= EXTRACTED ENTRIES =

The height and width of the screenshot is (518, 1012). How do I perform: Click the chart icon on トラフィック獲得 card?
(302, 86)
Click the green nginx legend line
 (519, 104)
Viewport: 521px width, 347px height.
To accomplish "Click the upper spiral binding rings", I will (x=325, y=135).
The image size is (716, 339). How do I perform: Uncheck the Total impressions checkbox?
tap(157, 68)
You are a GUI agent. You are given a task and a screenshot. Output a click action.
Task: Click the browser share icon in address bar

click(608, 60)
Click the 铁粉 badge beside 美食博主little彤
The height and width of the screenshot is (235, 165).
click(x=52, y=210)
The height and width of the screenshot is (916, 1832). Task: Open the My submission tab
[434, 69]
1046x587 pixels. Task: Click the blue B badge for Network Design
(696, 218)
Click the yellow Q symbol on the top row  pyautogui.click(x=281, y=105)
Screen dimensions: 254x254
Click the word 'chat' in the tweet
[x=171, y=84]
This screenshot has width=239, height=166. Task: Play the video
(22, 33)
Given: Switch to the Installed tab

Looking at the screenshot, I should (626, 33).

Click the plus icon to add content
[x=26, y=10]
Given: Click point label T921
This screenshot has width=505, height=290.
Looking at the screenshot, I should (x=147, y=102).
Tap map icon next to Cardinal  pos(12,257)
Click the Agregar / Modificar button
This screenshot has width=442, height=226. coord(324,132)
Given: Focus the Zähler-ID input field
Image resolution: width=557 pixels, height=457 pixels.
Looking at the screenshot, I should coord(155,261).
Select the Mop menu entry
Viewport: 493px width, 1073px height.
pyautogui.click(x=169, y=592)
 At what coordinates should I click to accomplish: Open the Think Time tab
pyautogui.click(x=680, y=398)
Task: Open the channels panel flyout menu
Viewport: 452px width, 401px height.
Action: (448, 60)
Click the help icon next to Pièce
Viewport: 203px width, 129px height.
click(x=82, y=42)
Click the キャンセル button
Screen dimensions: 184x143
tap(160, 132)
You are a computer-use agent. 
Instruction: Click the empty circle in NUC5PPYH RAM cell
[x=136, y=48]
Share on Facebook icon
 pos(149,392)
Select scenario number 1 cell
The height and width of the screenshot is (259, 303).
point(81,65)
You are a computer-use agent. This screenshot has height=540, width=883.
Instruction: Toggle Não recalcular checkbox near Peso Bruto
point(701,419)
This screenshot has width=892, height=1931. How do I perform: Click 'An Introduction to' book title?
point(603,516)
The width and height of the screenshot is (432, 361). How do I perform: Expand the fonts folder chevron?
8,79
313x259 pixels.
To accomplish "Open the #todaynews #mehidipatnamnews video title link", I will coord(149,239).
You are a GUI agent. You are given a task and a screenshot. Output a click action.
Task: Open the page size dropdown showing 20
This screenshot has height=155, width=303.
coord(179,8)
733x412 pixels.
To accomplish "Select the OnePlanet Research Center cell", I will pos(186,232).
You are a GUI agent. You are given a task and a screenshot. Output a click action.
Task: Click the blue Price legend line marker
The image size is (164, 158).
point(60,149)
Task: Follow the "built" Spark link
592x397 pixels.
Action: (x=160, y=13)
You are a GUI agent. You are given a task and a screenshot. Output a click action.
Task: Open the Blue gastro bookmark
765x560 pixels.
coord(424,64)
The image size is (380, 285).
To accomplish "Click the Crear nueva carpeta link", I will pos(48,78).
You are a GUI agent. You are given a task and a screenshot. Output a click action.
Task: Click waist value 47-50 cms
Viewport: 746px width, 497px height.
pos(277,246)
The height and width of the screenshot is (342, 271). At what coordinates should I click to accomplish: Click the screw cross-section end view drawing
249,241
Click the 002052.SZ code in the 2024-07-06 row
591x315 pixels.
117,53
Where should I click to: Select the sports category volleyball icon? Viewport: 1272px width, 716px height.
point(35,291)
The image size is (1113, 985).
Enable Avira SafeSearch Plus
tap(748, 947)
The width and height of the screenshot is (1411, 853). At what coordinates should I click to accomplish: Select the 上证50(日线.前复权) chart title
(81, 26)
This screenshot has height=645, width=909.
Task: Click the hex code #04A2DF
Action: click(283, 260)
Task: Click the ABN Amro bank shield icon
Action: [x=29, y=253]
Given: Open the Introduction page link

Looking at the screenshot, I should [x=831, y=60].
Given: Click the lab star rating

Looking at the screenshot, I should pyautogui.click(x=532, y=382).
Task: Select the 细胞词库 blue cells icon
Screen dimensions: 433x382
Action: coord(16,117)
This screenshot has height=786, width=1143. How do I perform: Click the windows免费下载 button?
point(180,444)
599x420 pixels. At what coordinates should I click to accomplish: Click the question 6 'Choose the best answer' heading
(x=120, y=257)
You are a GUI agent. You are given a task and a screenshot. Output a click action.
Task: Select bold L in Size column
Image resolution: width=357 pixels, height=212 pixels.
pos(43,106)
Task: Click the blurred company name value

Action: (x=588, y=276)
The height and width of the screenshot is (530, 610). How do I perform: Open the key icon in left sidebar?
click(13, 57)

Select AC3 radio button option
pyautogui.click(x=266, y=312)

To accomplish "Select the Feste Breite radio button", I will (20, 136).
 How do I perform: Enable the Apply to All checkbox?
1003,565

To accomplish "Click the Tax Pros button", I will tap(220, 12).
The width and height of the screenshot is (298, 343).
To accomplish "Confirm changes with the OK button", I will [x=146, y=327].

= TASK ITEM =
All lines from the one that holds "How do I perform: Enable" to the end of the entries above must be transcribed exactly, both ends included, and no others.

= REPLY TO THE EXERCISE =
 How do I perform: Enable the Apply to All checkbox?
1003,565

To accomplish "Click the Tax Pros button", I will tap(220, 12).
The width and height of the screenshot is (298, 343).
To accomplish "Confirm changes with the OK button", I will [x=146, y=327].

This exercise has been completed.